SEORANG Petani yang sehari-harinya bekerja mencangkul di sawah, membajak tanah, menebar benih suka sekali menatap ke langit, berharap suatu saat bisa berada di angkasa menatap hamparan bumi dari atas seperti pesawat terbang yang sering terbang di atas kepalanya. Dulu waktu kecil, ia pernah bermimpi untuk menjadi seorang Pilot.
***
Seorang Pilot yang sudah mengantongi ribuan jam terbang, setiap hari menembus dimensi ruang, mengunjungi banyak tempat dalam setiap perjalanan bergumam dalam hati, “Sungguh alangkah beruntungnya jika aku bisa bekerja di darat, menikmati pegunungan, hamparan pohon, rumah”. Jendela kokpit menjadi saksi bisu atas keinginan dalam hati kecilnya untuk bisa bekerja seperti Pak Tani yang setiap hari menyaksikan hamparan bumi.
***
Sebuah mobil mewah melintas di hadapannya, membuat Tukang Becak terbangun karena cipratan air hujan mengenai wajahnya. Bajunya basah. Ia tak berniat lagi melanjutkan tidurnya yang tertunda. Hatinya kesal bergumam kecil, “Betapa enaknya jika punya gaji besar, mempunyai mobil mewah, kemanapun bisa, hujan tak kebasahan, terik tak kepanasan”.
***
Seorang Konglomerat yang berpakaian rapi, bersepatu mengkilat, mengenakan jas termewah duduk gelisah di dalam mobil mewahnya. Bagaimana ia tidak iri pada seorang Tukang Becak yang bisa tertidur lelap di bangku becaknya tanpa beban sedikitpun, sedangkan ia sendiri setiap malam tak akan bisa tidur jika tanpa obat tidur.
***
Seorang Karyawan yang bekerja di sebuah Pembangkit Listrik, kehidupannya amat terbalik. Ia membuat siang menjadi malam dan sebaliknya. Bekerja tak kenal waktu, tak kenal lelah, libur tak tentu menjaga Unit agar tetap beroperasi normal. Kadang bekerja dari tengah malam hingga pagi dan sebaliknya. Seringkali dilanda keinginan untuk hidup seperti manusia pada umumnya, siang hari untuk bekerja dan malam hari untuk beristirahat. Sungguh, keinginan itu amat besar dalam dirinya.
***
Seseorang yang menyandang gelar sarjana, nilainya IPK-nya tinggi, pintar. Kini menjalani pekerjaan apa saja agar tak menganggur. Dalam hatinya ingin sekali mendapatkan pekerjaan tetap, bergaji tinggi agar bisa membuat kehidupan keluarganya lebih baik.
***
BARANGKALI benar ungkapan bahwa “Kebahagiaan itu seperti pelangi, selalu terlihat di atas kepala orang lain”. Padahal jika kita menyadari hakikat kebahagiaan yang sebenarnya, kebahagiaan itu ada dalam diri kita masing-masing. Tere-Liye pernah menulis, “Antara kebahagiaan dan rasa syukur itu hanya dipisahkan dengan benang basah. Sudah dekat sekali jaraknya”.
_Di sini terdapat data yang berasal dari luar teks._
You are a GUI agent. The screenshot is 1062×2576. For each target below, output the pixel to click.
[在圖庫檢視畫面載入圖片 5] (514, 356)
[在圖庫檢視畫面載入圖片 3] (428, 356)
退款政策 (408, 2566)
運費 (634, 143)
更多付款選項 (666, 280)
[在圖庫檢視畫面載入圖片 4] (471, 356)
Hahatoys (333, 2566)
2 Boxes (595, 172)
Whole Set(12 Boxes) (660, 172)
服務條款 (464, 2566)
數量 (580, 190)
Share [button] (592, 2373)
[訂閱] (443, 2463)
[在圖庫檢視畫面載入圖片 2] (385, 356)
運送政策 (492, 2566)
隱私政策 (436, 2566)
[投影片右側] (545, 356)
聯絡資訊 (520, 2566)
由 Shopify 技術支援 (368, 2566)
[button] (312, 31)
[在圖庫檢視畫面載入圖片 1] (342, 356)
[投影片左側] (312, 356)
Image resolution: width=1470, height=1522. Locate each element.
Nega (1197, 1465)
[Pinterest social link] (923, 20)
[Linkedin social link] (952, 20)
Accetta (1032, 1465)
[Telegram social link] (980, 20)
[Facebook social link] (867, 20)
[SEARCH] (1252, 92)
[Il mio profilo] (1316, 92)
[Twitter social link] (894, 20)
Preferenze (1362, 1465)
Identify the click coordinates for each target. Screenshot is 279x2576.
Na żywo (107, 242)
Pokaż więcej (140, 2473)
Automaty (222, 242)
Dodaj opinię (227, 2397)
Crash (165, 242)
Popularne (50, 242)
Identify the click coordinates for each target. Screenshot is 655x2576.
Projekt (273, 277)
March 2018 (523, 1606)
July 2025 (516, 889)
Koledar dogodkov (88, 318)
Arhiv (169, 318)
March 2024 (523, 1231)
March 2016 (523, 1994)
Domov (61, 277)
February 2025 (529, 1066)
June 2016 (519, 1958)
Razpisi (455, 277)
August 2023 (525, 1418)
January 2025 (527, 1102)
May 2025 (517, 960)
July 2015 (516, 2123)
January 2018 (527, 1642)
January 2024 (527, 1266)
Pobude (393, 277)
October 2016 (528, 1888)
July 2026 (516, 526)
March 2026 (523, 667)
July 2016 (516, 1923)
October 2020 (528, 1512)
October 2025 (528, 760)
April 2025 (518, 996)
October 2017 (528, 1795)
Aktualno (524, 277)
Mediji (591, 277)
Bahkan jauh sebelum itu, Allah berfirman dalam kitab suci Al-qur’an:
“Maka nikmat Tuhanmu yang manakah yang kamu dustakan?” (QS: Arrahman: 13)
“Dan (ingatlah) ketika Tuhanmu memaklumkan, “Sesungguhnya jika kamu bersyukur niscaya Aku akan menambah (nikmat) kepadamu, tetapi jika kamu mengingkari (nikmat-Ku) maka azab-Ku amat pedih”. (QS: Ibrahim: 7)
Catatan ini saya tulis sebagai pengingat diri agar senantiasa bersyukur terhadap apa yang berada dalam genggaman. Menikmati apa yang dimiliki dan terus berusaha untuk menggapai mimpi. Dan salah satu kebahagiaan yang ternilai harganya adalah keluarga. Memiliki kedua orangtua yang penyayang, kakak-kakak yang baik hati sudah membuat saya bahagia. Percayalah, bahagia itu sederhana.